-------- Selected text

Okay, so that's the histogram, and it's telling us the spread of the emissions from the facilities. In particular, we see we've got a lot of values that are close to zero, very few values that are really, really large. So this is what we call right-skewed. This is an example of a right-skewed histogram. Let's go ahead and calculate some measures of center. So, what is the average level of emissions in these facilities? I'll just do this in a couple of print statements. So, if we want to find the mean, also denoted x bar, this is going to be equal to our quantitative variable, phdm in this case, is total reported direct emissions. And we just say dot mean. Calculate the mean. It's also a good practice to include units. Our units here are millions of tons of CO2 equivalent, so, mmt CO2 millions of metric tons CO2 equivalent. So, that'll give us the mean. And let's compare this to the median. So instead of the mean function we just have the median dependent on there. And this doesn't have the notation x bar. The median is just the median. Let's run this. We see that our mean, it's got 388 000, our median 65 000, or so. A lot less. What this indicates to us, with the mean being much larger than the median, is that the distribution is indeed right skewed. In other words, this mean, the value of the mean, gets pulled up by these much larger values up here. These are most likely outliers. So, the mean is more susceptible to these outliers. The median is more robust to them. Note that the median falls, you know, well within this first spike here. The mean somewhere up here.

Watch It: Measures of Center Part 2 (6:16 minutes)

Click here for a transcript.

Lastly, let's find our total emissions for each state. So what we need to do here is within each state, sum up all of the emissions from all of the facilities within that state. So far we've just been looking at all the facilities collectively, but let's actually tally up the quantities within each state. So in order to do that, let's create a new object called stem, for state emissions. And we'll reference our initial data set. And we're going to use this group by function. So we're going to say we want to group by the variable, state, here. So they're going to be our groups. And within each group we want to perform whatever comes next. In this case we want to sum up the values.

When we do this, we retain all of our columns there. But ultimately, our total reported direct emissions are the sum within each state. Also one byproduct of this is that state becomes an index here. So let's reset that. Let's include in here this function reset index. And that'll just turn the state back into a normal column. There we go. So now we see state is just a regular column. Okay, so we've done that. We've summed all the total reported direct emissions within each state. Now let's find what the max is. So our max emissions will be the max of stem total reported direct emissions. And let's see what that max value is. Some really large value. What is this? This is 372 million and some change.

----------------
-------- Extracted entries

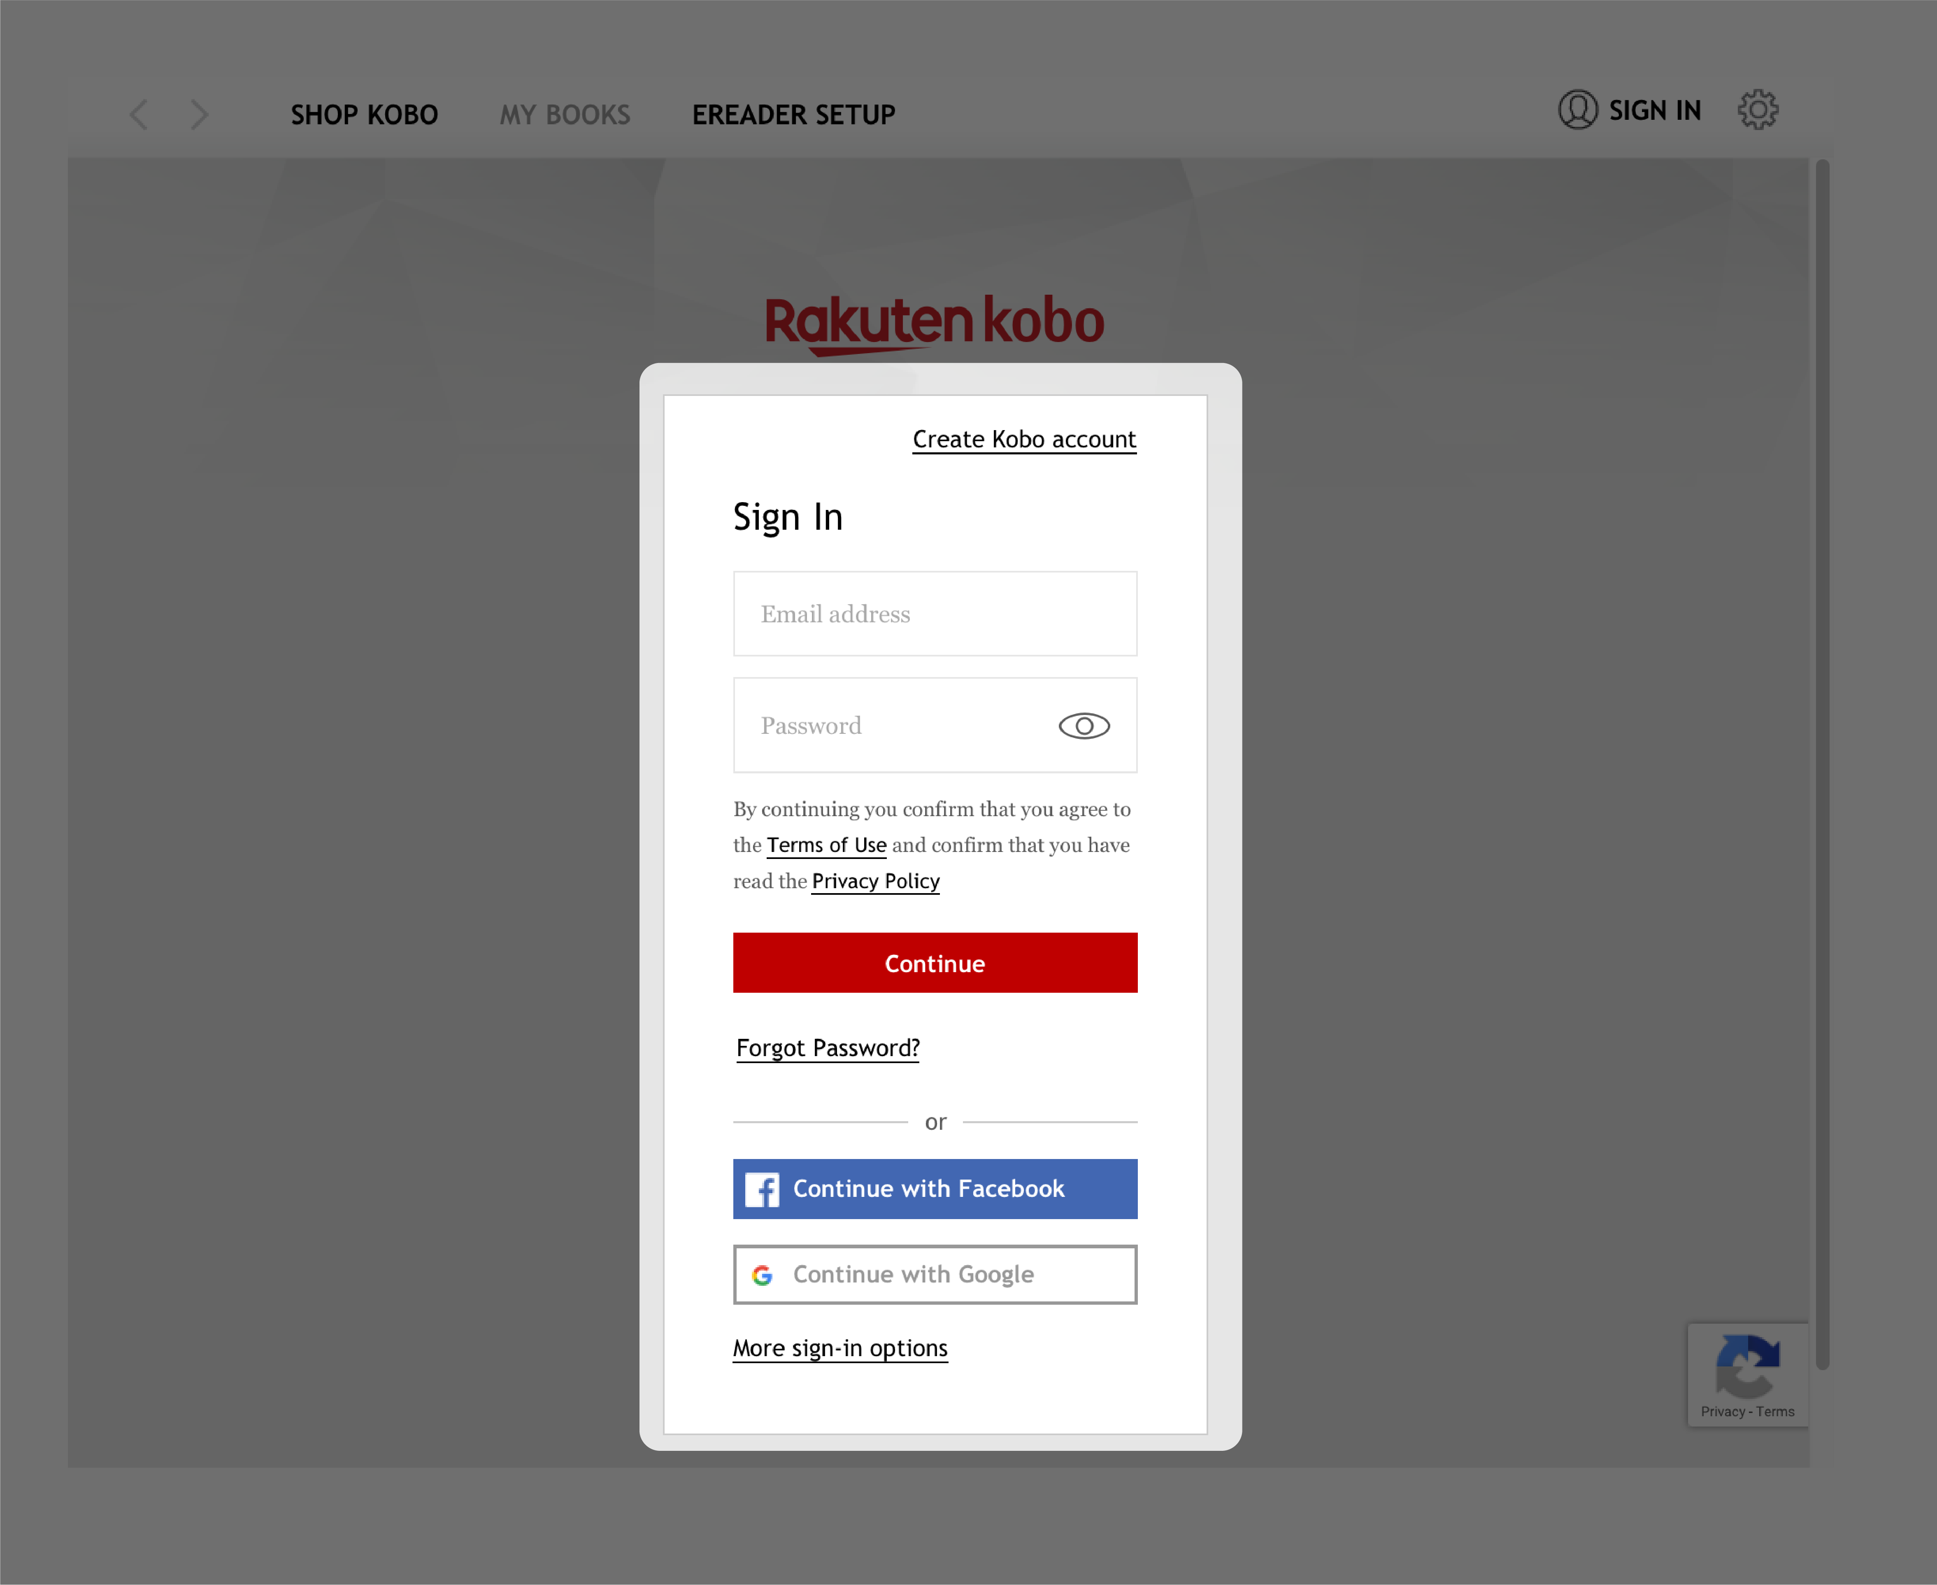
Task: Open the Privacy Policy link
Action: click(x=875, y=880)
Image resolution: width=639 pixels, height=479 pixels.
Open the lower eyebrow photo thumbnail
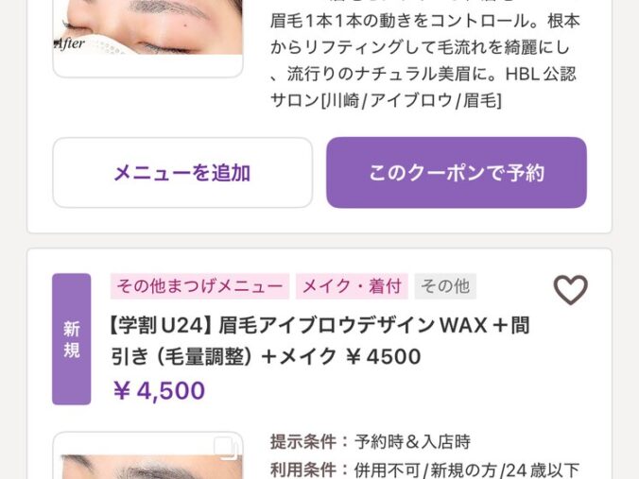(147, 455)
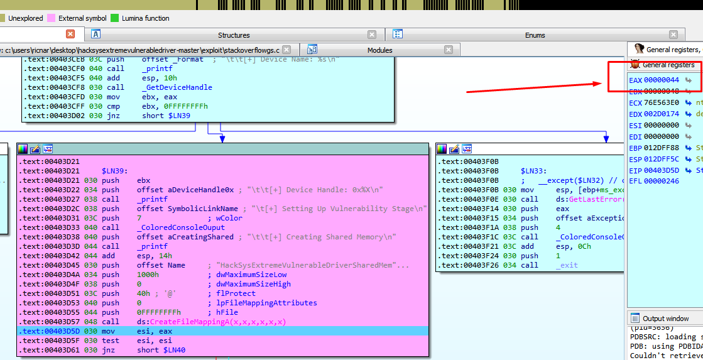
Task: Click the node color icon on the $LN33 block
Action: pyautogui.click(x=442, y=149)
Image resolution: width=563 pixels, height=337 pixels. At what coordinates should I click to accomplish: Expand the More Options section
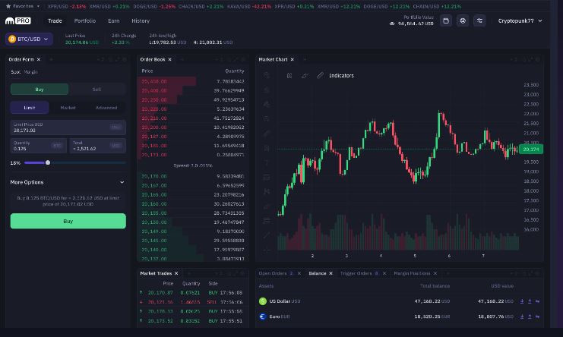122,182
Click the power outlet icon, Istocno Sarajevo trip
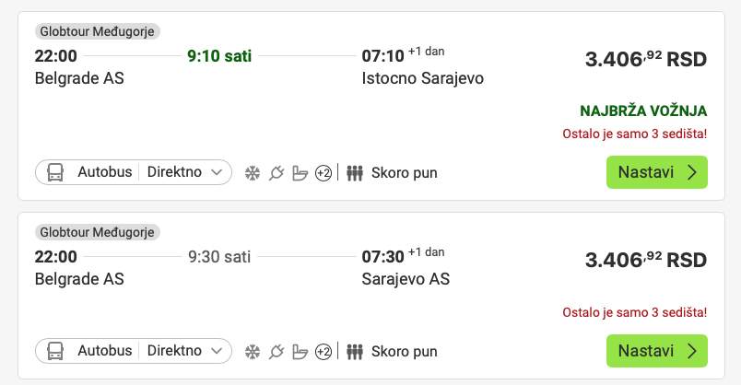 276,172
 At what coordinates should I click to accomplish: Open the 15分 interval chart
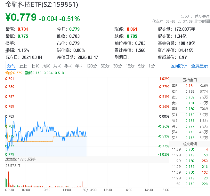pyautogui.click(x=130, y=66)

----------------

● Objectives:
a - List every function that the emissions transcript explicitly calls a "function."
b - Using the emissions transcript, mark each statement yes or no and quote the words that settle it:
(i) The histogram of emissions is described as left-skewed.
(ii) The median is said to be more robust to outliers than the mean.
(iii) After grouping, the state variable stays a regular column without any further step.
c - Please reproduce the emissions transcript between "Watch It: Measures" and "up the values.", inclusive.
The rows are separate from the emissions transcript and stand on their own.

● The solutions:
a -
- mean
- group by
- reset index

b -
(i) No: "So this is what we call right-skewed."
(ii) Yes: "The median is more robust to them."
(iii) No: "Also one byproduct of this is that state becomes an index here."

c -
Watch It: Measures of Center Part 2 (6:16 minutes)

Click here for a transcript.

Lastly, let's find our total emissions for each state. So what we need to do here is within each state, sum up all of the emissions from all of the facilities within that state. So far we've just been looking at all the facilities collectively, but let's actually tally up the quantities within each state. So in order to do that, let's create a new object called stem, for state emissions. And we'll reference our initial data set. And we're going to use this group by function. So we're going to say we want to group by the variable, state, here. So they're going to be our groups. And within each group we want to perform whatever comes next. In this case we want to sum up the values.